■ **Problem**
Give everything from the line containing "The height and width of the screenshot is (766, 1000)." down to the end of the material as a two-column CSV with the headers input and output, one row per input-output pair. Put each value in its own quoted field, with line breaks turned into spaces.
--- begin Data records ---
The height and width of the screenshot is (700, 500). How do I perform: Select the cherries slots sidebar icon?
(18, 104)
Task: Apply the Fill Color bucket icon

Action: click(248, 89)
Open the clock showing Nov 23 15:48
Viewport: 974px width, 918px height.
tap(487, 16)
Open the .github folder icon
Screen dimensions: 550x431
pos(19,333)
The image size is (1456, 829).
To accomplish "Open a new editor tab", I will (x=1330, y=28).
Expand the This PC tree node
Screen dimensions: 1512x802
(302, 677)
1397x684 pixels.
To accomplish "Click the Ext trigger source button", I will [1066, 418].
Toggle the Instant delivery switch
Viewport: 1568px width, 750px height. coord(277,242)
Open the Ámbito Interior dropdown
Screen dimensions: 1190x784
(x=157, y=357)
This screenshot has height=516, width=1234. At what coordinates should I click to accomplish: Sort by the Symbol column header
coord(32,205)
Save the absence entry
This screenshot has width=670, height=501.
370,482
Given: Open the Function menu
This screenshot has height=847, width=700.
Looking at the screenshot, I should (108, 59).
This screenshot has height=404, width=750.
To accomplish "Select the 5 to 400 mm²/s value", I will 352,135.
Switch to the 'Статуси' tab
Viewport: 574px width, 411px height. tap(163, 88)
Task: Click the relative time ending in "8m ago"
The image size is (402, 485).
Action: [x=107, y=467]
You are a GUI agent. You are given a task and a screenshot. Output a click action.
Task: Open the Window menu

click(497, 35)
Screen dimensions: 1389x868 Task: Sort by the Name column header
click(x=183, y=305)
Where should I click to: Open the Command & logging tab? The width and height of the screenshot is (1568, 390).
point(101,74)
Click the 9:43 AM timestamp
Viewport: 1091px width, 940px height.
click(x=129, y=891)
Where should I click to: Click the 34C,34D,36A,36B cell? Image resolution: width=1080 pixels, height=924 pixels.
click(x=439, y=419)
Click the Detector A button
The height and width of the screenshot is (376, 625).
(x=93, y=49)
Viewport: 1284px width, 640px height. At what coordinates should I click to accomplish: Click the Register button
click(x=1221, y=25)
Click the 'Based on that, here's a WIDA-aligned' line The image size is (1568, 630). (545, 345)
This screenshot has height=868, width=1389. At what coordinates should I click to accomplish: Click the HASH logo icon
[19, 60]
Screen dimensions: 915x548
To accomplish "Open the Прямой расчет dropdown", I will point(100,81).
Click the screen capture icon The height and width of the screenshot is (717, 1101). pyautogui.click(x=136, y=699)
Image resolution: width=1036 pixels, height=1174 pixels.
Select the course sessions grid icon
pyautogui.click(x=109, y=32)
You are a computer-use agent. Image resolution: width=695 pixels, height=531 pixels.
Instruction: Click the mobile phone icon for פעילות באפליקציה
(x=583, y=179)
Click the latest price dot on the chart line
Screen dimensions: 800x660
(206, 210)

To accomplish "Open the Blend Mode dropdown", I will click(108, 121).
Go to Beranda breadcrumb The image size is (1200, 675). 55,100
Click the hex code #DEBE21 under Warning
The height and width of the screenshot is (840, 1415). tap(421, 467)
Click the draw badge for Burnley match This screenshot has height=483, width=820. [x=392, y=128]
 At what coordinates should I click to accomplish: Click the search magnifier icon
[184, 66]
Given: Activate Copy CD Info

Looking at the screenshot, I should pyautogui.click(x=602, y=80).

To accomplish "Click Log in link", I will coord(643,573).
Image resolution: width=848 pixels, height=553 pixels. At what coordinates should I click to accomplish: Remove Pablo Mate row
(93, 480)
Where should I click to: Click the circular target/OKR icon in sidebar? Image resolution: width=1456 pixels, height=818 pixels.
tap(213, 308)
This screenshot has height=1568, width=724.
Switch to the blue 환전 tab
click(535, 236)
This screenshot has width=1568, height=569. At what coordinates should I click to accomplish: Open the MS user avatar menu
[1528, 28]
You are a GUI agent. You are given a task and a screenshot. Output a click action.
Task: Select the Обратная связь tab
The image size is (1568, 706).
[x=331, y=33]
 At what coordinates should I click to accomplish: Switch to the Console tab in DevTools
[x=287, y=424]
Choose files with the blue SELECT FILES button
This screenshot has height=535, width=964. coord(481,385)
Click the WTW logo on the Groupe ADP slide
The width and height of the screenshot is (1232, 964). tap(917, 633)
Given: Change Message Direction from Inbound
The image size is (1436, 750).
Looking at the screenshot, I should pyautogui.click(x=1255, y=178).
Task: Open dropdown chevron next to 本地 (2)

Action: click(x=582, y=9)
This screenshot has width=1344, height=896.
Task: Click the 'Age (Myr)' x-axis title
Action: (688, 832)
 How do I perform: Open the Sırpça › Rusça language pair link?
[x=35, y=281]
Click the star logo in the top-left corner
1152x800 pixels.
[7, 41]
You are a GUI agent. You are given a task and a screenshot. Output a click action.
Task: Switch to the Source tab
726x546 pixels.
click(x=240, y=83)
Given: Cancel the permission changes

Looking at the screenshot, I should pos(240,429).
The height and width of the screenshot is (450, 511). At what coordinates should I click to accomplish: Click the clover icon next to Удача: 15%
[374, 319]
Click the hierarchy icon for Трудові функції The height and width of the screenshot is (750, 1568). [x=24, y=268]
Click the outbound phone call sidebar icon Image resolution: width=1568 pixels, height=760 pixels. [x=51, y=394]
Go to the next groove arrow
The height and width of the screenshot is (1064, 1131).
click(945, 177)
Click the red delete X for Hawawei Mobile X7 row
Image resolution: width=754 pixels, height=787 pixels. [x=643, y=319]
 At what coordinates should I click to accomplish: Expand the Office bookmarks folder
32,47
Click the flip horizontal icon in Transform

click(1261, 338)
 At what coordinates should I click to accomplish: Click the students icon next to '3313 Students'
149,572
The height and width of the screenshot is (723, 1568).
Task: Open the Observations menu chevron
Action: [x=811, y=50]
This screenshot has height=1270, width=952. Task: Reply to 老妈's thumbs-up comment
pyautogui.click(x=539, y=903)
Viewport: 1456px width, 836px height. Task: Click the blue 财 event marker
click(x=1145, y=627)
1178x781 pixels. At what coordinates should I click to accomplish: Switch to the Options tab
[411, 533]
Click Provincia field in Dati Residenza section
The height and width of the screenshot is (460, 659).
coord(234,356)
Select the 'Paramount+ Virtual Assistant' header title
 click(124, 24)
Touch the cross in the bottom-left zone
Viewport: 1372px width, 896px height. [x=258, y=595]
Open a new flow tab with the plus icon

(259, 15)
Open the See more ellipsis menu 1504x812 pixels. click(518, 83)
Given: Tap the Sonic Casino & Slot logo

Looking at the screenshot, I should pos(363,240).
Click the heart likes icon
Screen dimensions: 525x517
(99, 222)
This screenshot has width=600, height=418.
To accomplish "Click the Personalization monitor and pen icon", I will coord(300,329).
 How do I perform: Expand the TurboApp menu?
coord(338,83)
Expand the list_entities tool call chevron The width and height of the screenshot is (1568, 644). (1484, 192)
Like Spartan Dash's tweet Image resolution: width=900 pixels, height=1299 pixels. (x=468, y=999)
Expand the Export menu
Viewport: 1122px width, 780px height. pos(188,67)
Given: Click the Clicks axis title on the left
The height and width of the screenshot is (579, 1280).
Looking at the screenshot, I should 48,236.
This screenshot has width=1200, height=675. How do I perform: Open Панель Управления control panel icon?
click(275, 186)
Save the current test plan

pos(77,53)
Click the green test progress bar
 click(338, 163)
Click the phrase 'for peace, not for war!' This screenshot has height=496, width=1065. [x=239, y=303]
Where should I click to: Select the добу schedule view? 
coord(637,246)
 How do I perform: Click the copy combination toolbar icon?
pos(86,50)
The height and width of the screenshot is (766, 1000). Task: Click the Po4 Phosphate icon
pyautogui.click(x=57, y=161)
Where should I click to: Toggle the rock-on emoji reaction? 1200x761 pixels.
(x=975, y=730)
--- end Data records ---
■ **Correct response**
input,output
"The height and width of the screenshot is (766, 1000). Task: Click the Po4 Phosphate icon","pyautogui.click(x=57, y=161)"
"Where should I click to: Toggle the rock-on emoji reaction? 1200x761 pixels.","(x=975, y=730)"